The government is now not only purchasing wheat from the domestic market at higher prices, but is also importing 2.2 million metric tonnes of wheat. On Monday, the National Ministry of Food Protection sent the ECC’s subsidy figures to the ECC on the basis of nine million metric tonnes of stocks, including 1.8 million tonnes of imported wheat for which tenders were released.
The wheat subsidy rate is projected at Rs90 billion at nine million tonnes and the subsidy will leap to Rs104 billion to Rs107 billion after an additional import of 400,000 metric tonnes, an ECC member told The Express Tribune.
The minimum wheat support price for the current season is Rs1,400 per 40 kilo-grams, but according to government officials, the real cost of procurement, storage and transportation per 40 kg is Rs1,931 in Punjab. The wheat is issued to the mills at only Rs1,475 against Rs1,931.
The projected volume of imported wheat is 1.8 million tonnes, which will cost Rs90 billion. But the proceeds from sales of imported wheat are projected at Rs66 billion, requiring a subsidy of Rs24 billion.
An raise in the import quota to 2,2 million tonnes has already been authorised by the ECC and the pro-curement and subsidy costs for wheat are not part of the total Rs90 billion subsidy budget. The subsidy would leap to Rs105 billion after the addition of import prices.

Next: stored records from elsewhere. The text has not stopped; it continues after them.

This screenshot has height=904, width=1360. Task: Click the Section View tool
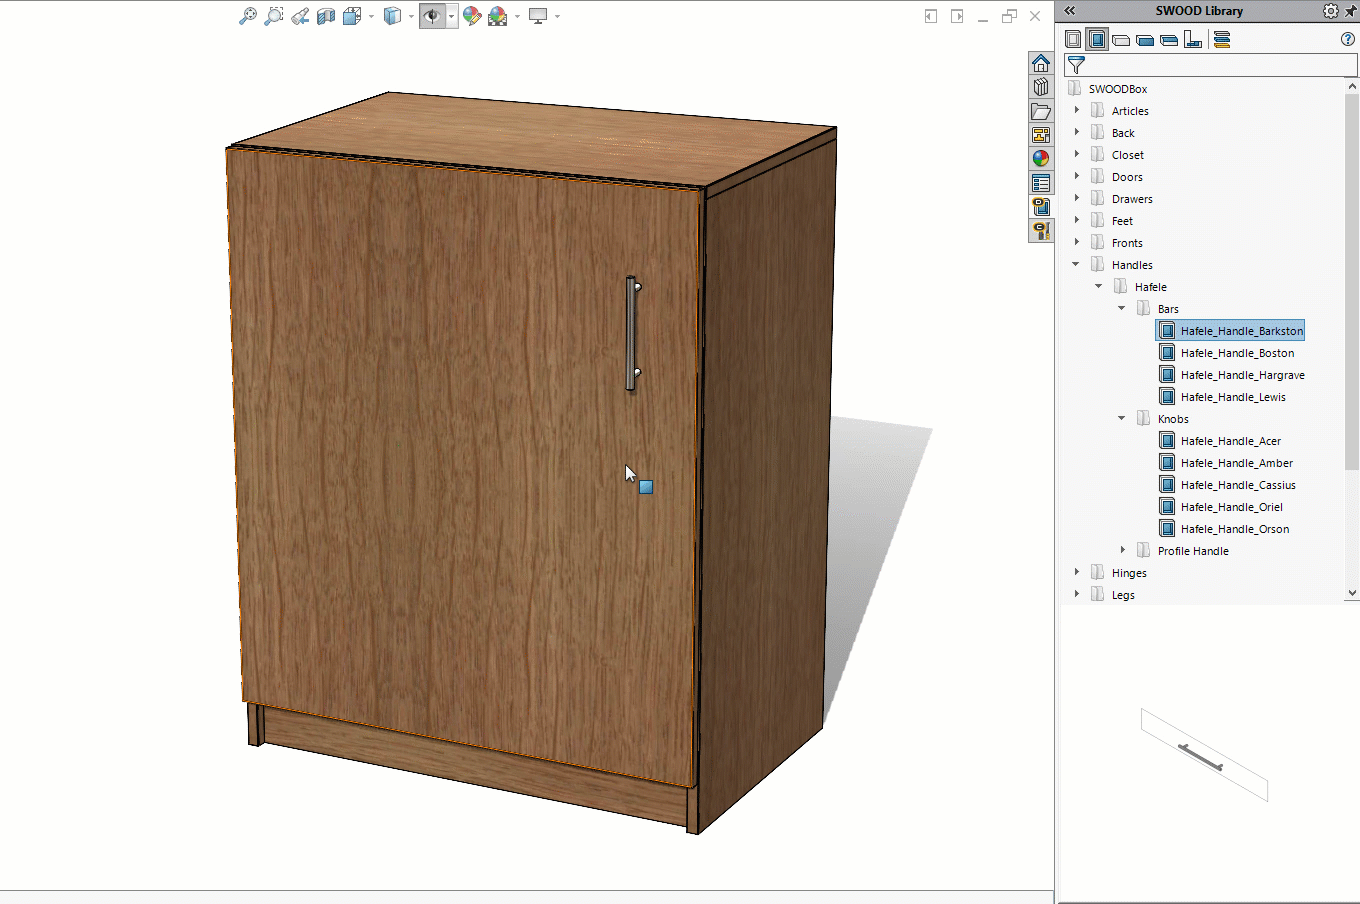click(325, 16)
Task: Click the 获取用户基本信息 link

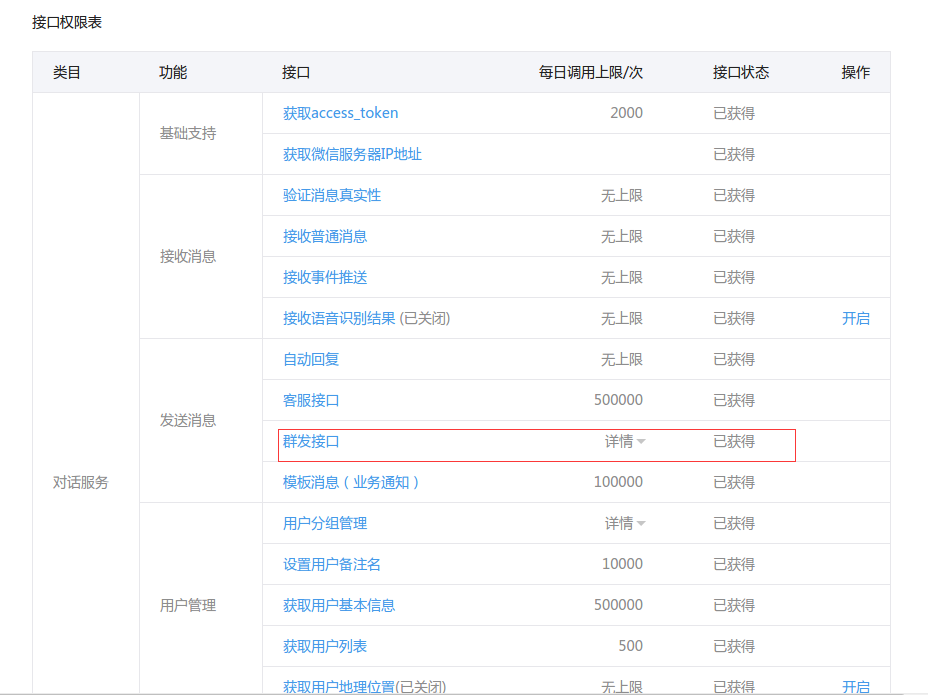Action: click(x=339, y=605)
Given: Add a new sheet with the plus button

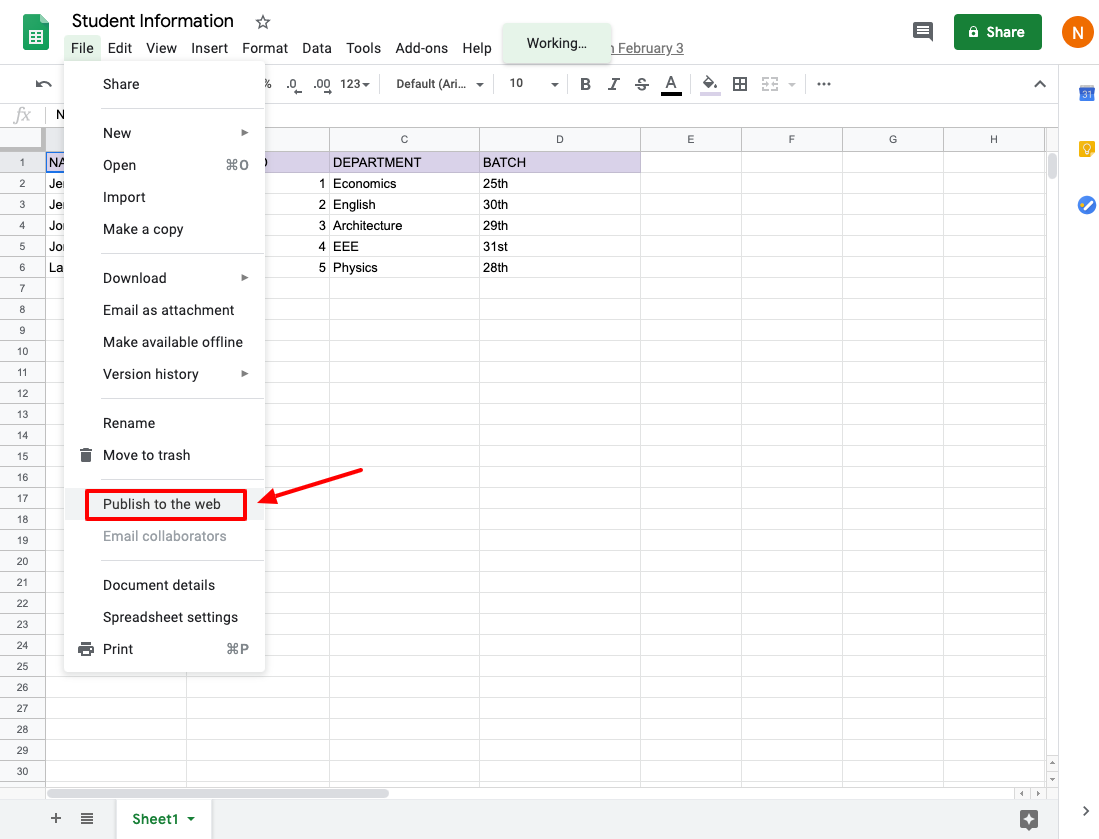Looking at the screenshot, I should coord(55,818).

At Rs209 billion, the Punjab government has procured 4.3 million tonnes of wheat, but its estimated sales income is Rs160 billion, needing Rs49 billion in domestic stock subsidies. From the imported wheat, which will cost Rs34 billion, the provincial government also gets 700,000 metric tonnes.

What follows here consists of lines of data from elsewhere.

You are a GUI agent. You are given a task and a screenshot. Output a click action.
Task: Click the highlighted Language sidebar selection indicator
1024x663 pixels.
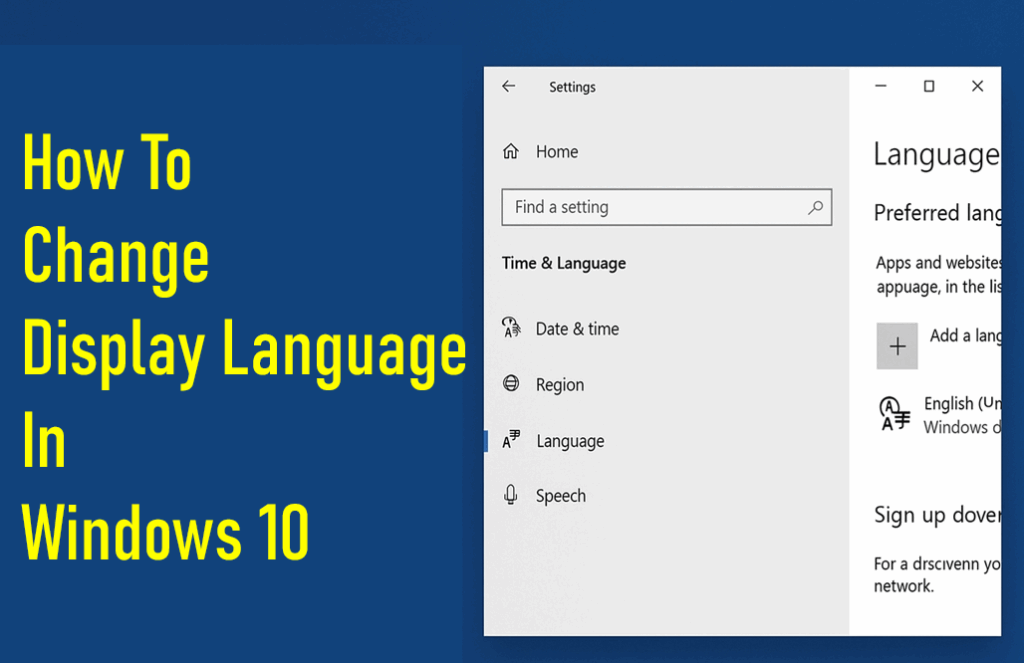(x=487, y=440)
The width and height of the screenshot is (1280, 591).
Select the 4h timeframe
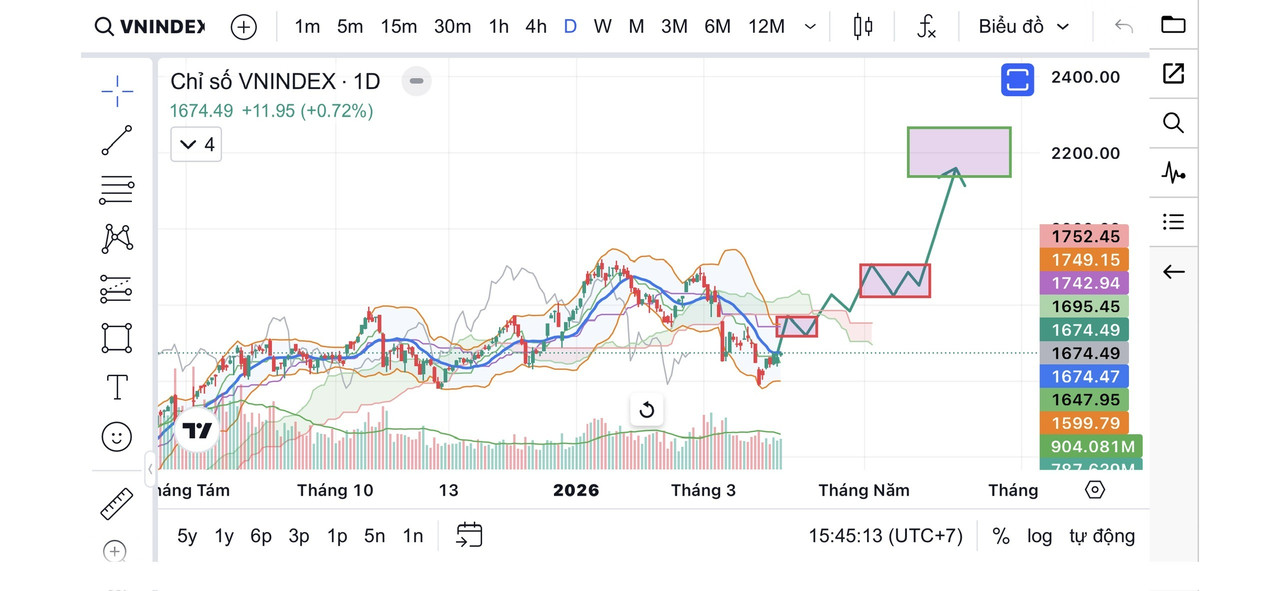(x=536, y=26)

However, the sales revenue is projected at Rs25 billion, resulting in a Rs8 billion subsidy. Overall, the Punjab government will spend Rs243 billion on domestic and imported wheat procurement, but it will receive Rs185 billion and need Rs58 billion subsidy, excluding the effects of additional imports. The Sindh government has 1.4 million metric tonnes of wheat stocks worth Rs55 b b
The province expects revenue revenues of Rs46 billion, but it will have to pay a subsidy of Rs9 billion. At Rs8 billion, the PPP-led provincial government is also having 170,000 metric tonnes of imported wheat. Its income from sales is projected at Rs6 billion and includes a subsidy of Rs2 billion.
In particular, Sindh spends Rs64 bil-lion on local and imported wheat, but will earn Rs53 billion, resulting in a Rs11 billion void. The government of Khyber-Pakhtunkhwa (K-P) spends Rs30 billion on local and international source wheats procurement, but it will earn Rs20 billion. Rs10 billion subsidies are provided by the provincial government, primarily on imported wheat. The wheat purchase needs of the Balochistan government are calculated at just 80,000 metric tonnes, which would need just Rs100 million subsidies.
Passco, run by the federal government, will have two million metric tonnes of local and imported wheat in stocks and wants a subsidy of Rs11 billion. The Ministry of Finance reported that the ECC addressed the issues related to the country’s demand and availability of wheat.
Sindh will spend Rs64 bil-lion on local and imported wheats in total, but will raise Rs53 billion, contributing to a vacuum of Rs11 billion. The Khyber-Pakhtunkhwa (K-P) government is spending Rs30 billion on local and international wheats supply procurement, but will receive Rs20 billion. The provincial government offers Rs10 billion in subsidies, mainly for imported wheat. The Balochistan government’s wheat procurement requirements are projected at just 80,000 metric tonnes, which will need subsidies of just Rs100 million.
Passco, run by the federal government, will have supplies of two million metric tonnes of local and imported wheats and will be eligible for a Rs11 billion subsidy. The Ministry of Finance announced that the ECC was resolving issues relating to the demand for and availability of wheats in the region.